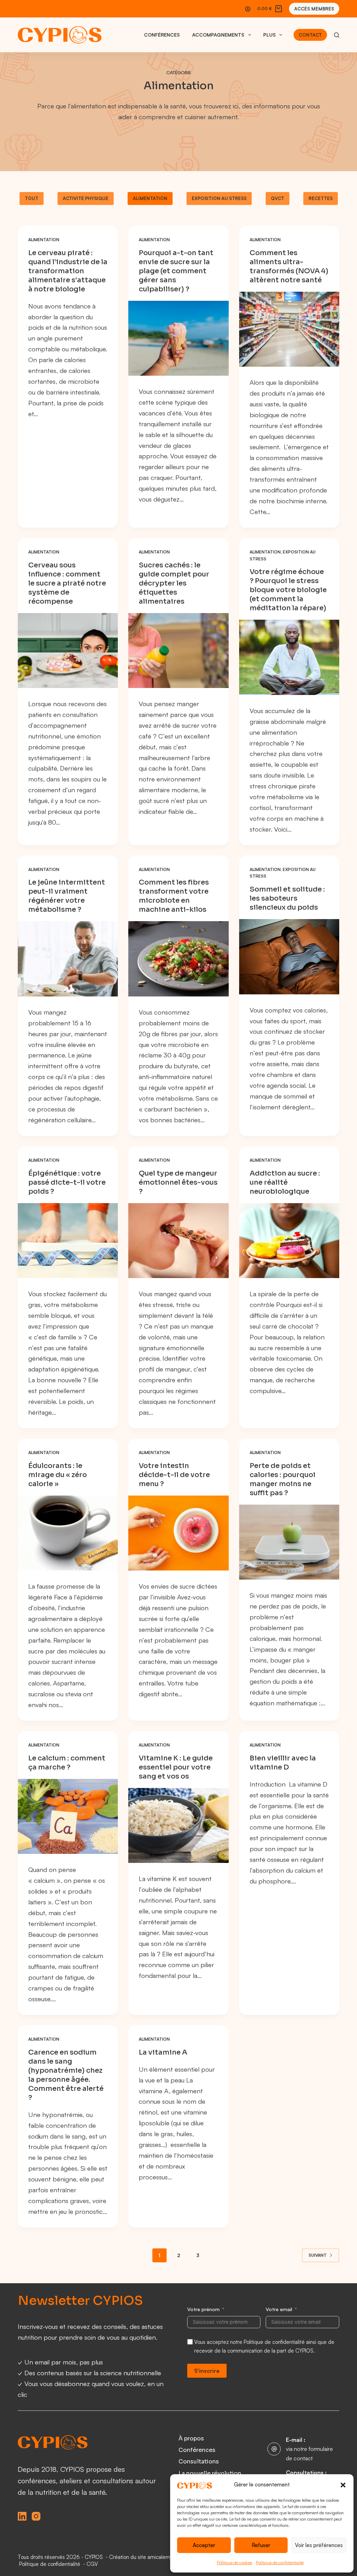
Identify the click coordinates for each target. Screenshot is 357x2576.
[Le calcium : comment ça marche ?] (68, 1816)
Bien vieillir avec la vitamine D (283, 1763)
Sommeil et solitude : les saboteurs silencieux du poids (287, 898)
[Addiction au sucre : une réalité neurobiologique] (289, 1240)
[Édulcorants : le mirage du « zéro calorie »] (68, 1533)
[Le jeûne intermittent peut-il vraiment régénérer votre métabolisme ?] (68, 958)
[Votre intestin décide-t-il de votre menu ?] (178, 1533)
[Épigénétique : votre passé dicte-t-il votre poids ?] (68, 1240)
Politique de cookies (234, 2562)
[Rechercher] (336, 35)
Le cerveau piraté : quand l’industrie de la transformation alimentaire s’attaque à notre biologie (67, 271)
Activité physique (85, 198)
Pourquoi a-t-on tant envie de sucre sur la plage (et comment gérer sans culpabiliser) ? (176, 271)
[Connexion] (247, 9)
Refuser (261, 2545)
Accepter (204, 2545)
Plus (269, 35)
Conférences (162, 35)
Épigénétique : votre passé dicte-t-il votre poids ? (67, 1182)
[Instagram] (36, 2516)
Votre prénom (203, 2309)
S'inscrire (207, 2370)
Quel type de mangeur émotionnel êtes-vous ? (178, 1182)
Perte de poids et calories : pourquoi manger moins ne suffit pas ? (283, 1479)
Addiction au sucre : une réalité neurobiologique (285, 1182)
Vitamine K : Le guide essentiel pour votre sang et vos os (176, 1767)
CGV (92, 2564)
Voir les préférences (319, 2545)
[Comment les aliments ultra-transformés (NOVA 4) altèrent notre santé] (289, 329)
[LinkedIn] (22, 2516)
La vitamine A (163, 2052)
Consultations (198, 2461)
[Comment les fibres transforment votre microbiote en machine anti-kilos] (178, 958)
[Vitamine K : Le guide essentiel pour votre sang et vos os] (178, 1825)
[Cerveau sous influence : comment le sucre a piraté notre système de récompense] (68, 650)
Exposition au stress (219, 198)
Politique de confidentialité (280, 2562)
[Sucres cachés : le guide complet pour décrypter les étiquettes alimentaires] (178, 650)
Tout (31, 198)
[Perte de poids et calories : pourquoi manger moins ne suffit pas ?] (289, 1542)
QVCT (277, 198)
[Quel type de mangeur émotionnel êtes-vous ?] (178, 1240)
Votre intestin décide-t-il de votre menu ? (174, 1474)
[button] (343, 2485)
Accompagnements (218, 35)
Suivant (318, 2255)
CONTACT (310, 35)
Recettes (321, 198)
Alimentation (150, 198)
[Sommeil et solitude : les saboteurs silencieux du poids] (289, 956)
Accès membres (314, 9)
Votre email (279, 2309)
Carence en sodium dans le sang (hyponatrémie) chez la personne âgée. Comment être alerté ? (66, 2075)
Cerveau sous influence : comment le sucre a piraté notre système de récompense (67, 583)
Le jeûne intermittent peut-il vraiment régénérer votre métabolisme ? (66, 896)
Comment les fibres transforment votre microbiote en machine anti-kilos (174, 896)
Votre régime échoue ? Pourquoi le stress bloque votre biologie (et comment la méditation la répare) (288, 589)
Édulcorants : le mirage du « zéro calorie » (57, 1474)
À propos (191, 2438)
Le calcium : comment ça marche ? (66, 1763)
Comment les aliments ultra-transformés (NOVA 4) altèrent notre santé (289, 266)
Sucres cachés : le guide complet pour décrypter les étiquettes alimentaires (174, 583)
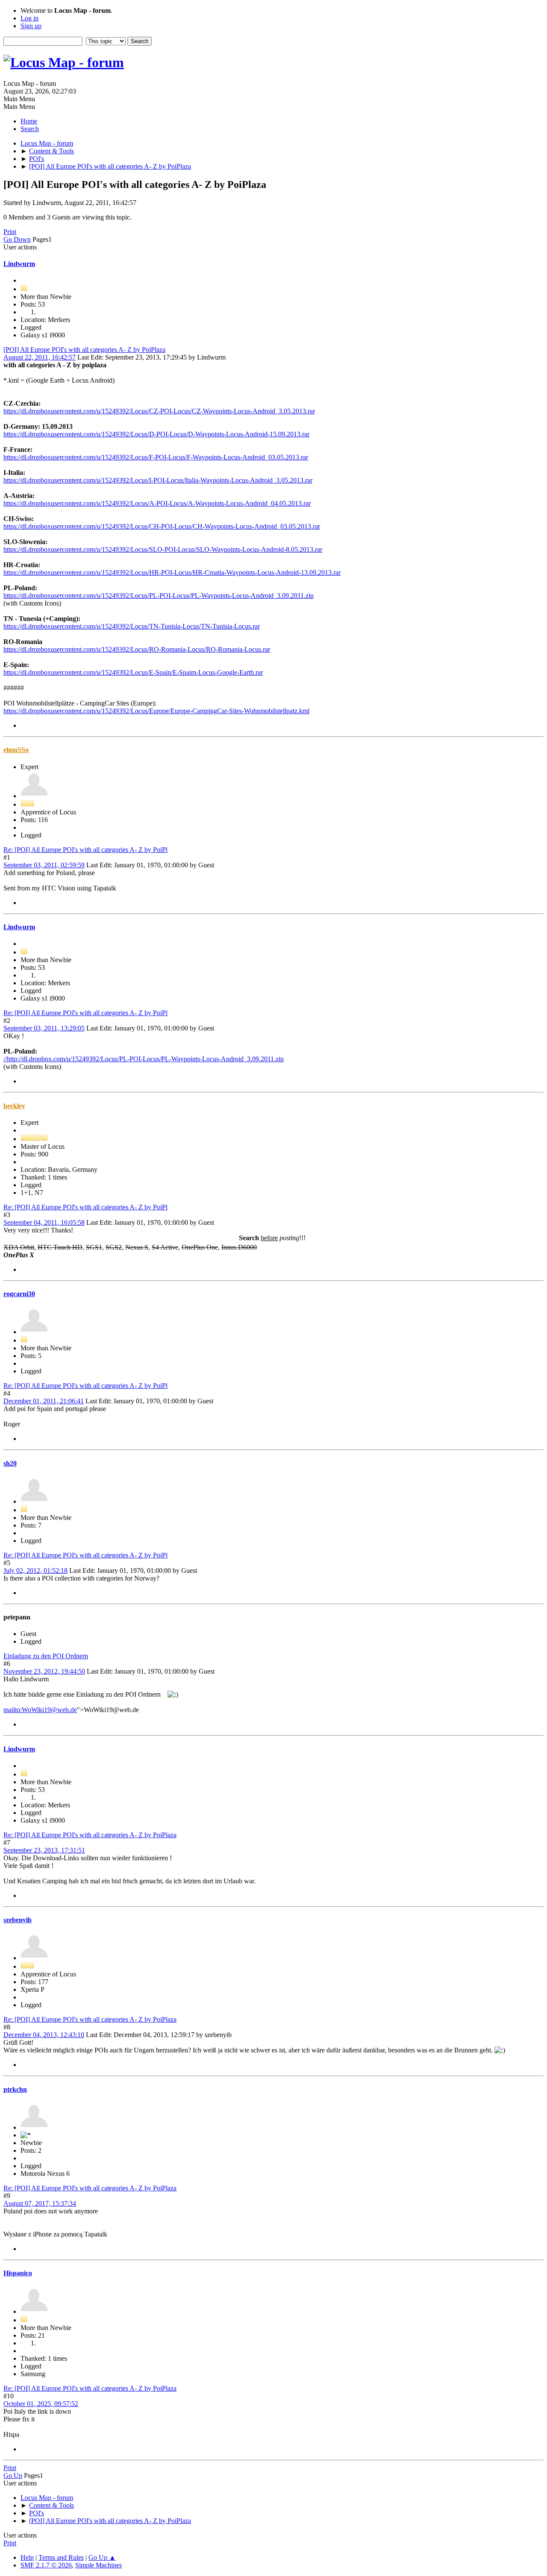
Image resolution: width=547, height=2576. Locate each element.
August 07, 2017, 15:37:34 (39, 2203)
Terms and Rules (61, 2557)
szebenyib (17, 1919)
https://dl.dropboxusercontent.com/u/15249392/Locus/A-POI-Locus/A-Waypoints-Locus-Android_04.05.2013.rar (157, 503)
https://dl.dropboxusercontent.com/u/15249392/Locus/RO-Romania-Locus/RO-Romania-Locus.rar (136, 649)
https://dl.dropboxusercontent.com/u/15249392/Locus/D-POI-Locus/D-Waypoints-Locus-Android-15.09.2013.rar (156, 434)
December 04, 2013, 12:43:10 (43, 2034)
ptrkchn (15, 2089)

═══

▶ _What the task asks_: Although the records contain pictures, print only the rest, exactly as written.

▶ _Result of the task_:
Identify the click coordinates for each target. Screenshot is 357x2576.
[Le calcium : comment ça marche ?] (68, 1816)
Bien vieillir avec la vitamine D (283, 1763)
Sommeil et solitude : les saboteurs silencieux du poids (287, 898)
[Addiction au sucre : une réalité neurobiologique] (289, 1240)
[Édulcorants : le mirage du « zéro calorie »] (68, 1533)
[Le jeûne intermittent peut-il vraiment régénérer votre métabolisme ?] (68, 958)
[Votre intestin décide-t-il de votre menu ?] (178, 1533)
[Épigénétique : votre passé dicte-t-il votre poids ?] (68, 1240)
Politique de cookies (234, 2562)
[Rechercher] (336, 35)
Le cerveau piraté : quand l’industrie de la transformation alimentaire s’attaque à notre biologie (67, 271)
Activité physique (85, 198)
Pourquoi a-t-on tant envie de sucre sur la plage (et comment gérer sans culpabiliser) ? (176, 271)
[Connexion] (247, 9)
Refuser (261, 2545)
Accepter (204, 2545)
Plus (269, 35)
Conférences (162, 35)
Épigénétique : votre passé dicte-t-il votre poids ? (67, 1182)
[Instagram] (36, 2516)
Votre prénom (203, 2309)
S'inscrire (207, 2370)
Quel type de mangeur émotionnel êtes-vous ? (178, 1182)
Perte de poids et calories : pourquoi manger moins ne suffit pas ? (283, 1479)
Addiction au sucre : une réalité neurobiologique (285, 1182)
Vitamine K : Le guide essentiel pour votre sang et vos os (176, 1767)
CGV (92, 2564)
Voir les préférences (319, 2545)
[Comment les aliments ultra-transformés (NOVA 4) altèrent notre santé] (289, 329)
[LinkedIn] (22, 2516)
La vitamine A (163, 2052)
Consultations (198, 2461)
[Comment les fibres transforment votre microbiote en machine anti-kilos] (178, 958)
[Vitamine K : Le guide essentiel pour votre sang et vos os] (178, 1825)
[Cerveau sous influence : comment le sucre a piraté notre système de récompense] (68, 650)
Exposition au stress (219, 198)
Politique de confidentialité (280, 2562)
[Sucres cachés : le guide complet pour décrypter les étiquettes alimentaires] (178, 650)
Tout (31, 198)
[Perte de poids et calories : pourquoi manger moins ne suffit pas ?] (289, 1542)
QVCT (277, 198)
[Quel type de mangeur émotionnel êtes-vous ?] (178, 1240)
Votre intestin décide-t-il de votre menu ? (174, 1474)
[button] (343, 2485)
Accompagnements (218, 35)
Suivant (318, 2255)
CONTACT (310, 35)
Recettes (321, 198)
Alimentation (150, 198)
[Sommeil et solitude : les saboteurs silencieux du poids] (289, 956)
Accès membres (314, 9)
Votre email (279, 2309)
Carence en sodium dans le sang (hyponatrémie) chez la personne âgée. Comment être alerté ? (66, 2075)
Cerveau sous influence : comment le sucre a piraté notre système de récompense (67, 583)
Le jeûne intermittent peut-il vraiment régénérer votre métabolisme ? (66, 896)
Comment les fibres transforment votre microbiote en machine anti-kilos (174, 896)
Votre régime échoue ? Pourquoi le stress bloque votre biologie (et comment la méditation la répare) (288, 589)
Édulcorants : le mirage du « zéro calorie » (57, 1474)
À propos (191, 2438)
Le calcium : comment ça marche ? (66, 1763)
Comment les aliments ultra-transformés (NOVA 4) altèrent notre santé (289, 266)
Sucres cachés : le guide complet pour décrypter les étiquettes alimentaires (174, 583)
Image resolution: width=547, height=2576. Locate each element.
August 07, 2017, 15:37:34 (39, 2203)
Terms and Rules (61, 2557)
szebenyib (17, 1919)
https://dl.dropboxusercontent.com/u/15249392/Locus/A-POI-Locus/A-Waypoints-Locus-Android_04.05.2013.rar (157, 503)
https://dl.dropboxusercontent.com/u/15249392/Locus/RO-Romania-Locus/RO-Romania-Locus.rar (136, 649)
https://dl.dropboxusercontent.com/u/15249392/Locus/D-POI-Locus/D-Waypoints-Locus-Android-15.09.2013.rar (156, 434)
December 04, 2013, 12:43:10 (43, 2034)
ptrkchn (15, 2089)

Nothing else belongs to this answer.